Fig. 2. Carbon intensity (carbon emissions per unit energy use) of several nations and the world. Mtoe = megatons of oil equivalent. Data sources (Hefner at al.[4] and Energy Institute[5]).

The world has made progress in reducing the carbon intensity of its energy, i.e., carbon emissions per unit energy use (Fig. 2). Over the past half century, the carbon intensity has declined from a bit less than 0.8 to a bit less than 0.7. We compare the carbon intensity of various nations (Fig. 2) as that helps reveal how effective different energy policies are. Fig. 2 is Fig. 32 in the energy policy section of the Pipeline paper. The progress in reducing carbon intensity is welcome, but small compared to the task at hand. Global carbon emissions are the product of carbon intensity and energy use, and global energy use is still rising, as much of the world is in the process of raising their living standards. Fig. 3 is a new figure made by Makiko Sato, which compares fossil fuel emissions to emissions in 1997, the year of the Kyoto Protocol.

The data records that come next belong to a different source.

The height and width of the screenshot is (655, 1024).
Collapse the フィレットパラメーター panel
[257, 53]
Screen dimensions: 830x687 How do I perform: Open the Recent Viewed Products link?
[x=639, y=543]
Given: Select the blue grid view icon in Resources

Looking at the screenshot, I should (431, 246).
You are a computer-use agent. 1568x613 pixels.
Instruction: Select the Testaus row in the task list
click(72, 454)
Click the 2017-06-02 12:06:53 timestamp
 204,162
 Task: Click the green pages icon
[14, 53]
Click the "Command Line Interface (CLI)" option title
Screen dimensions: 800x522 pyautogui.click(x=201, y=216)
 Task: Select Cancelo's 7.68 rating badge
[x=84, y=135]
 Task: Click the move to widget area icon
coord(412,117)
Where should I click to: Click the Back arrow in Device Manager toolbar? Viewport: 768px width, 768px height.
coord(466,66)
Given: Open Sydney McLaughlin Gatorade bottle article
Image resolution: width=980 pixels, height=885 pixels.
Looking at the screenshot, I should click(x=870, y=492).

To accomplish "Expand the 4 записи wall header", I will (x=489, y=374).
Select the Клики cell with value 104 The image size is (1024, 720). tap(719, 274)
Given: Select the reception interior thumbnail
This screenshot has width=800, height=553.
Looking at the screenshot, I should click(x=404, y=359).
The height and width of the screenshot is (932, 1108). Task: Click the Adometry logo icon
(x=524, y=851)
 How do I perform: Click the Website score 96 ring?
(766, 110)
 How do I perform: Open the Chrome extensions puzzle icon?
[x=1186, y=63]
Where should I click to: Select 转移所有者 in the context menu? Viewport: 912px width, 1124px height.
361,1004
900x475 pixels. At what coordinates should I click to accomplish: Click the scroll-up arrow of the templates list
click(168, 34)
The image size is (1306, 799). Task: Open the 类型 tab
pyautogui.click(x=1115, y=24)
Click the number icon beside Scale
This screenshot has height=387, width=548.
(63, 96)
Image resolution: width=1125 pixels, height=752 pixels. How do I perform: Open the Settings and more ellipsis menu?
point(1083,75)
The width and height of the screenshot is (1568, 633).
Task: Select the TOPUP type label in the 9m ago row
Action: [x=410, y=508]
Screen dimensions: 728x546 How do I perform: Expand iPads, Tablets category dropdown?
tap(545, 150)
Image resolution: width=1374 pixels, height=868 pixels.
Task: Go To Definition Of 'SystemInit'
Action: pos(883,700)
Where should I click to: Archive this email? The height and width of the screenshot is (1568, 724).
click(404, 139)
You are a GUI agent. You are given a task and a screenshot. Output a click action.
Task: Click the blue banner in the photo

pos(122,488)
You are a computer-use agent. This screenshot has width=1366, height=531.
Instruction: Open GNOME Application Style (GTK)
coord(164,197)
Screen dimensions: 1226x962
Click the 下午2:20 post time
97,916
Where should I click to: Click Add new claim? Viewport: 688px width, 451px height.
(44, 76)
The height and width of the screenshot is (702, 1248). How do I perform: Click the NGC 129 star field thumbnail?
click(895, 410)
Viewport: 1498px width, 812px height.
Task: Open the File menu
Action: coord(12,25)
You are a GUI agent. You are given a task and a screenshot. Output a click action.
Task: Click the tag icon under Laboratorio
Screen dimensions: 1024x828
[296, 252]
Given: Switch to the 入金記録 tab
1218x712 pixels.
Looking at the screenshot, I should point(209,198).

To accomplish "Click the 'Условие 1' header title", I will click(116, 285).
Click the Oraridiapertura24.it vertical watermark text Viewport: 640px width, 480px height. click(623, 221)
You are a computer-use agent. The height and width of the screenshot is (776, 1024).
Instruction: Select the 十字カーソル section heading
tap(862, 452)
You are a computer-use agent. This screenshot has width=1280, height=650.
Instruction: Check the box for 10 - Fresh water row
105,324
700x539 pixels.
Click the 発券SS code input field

Global emissions have increased about 50 percent since 1997 and show no signs of the very steep decrease that would be needed to keep global warming below 2°C. Although nations with emerging economies and nations that are just beginning to develop economically have the largest growth rates, their contribution to climate change is smaller than that of the mature economies, especially on a per capita basis, as shown by several graphs in Pipeline.

Fig. 3. Global, national and regional fossil fuel CO2 emissions relative to emissions in 1997.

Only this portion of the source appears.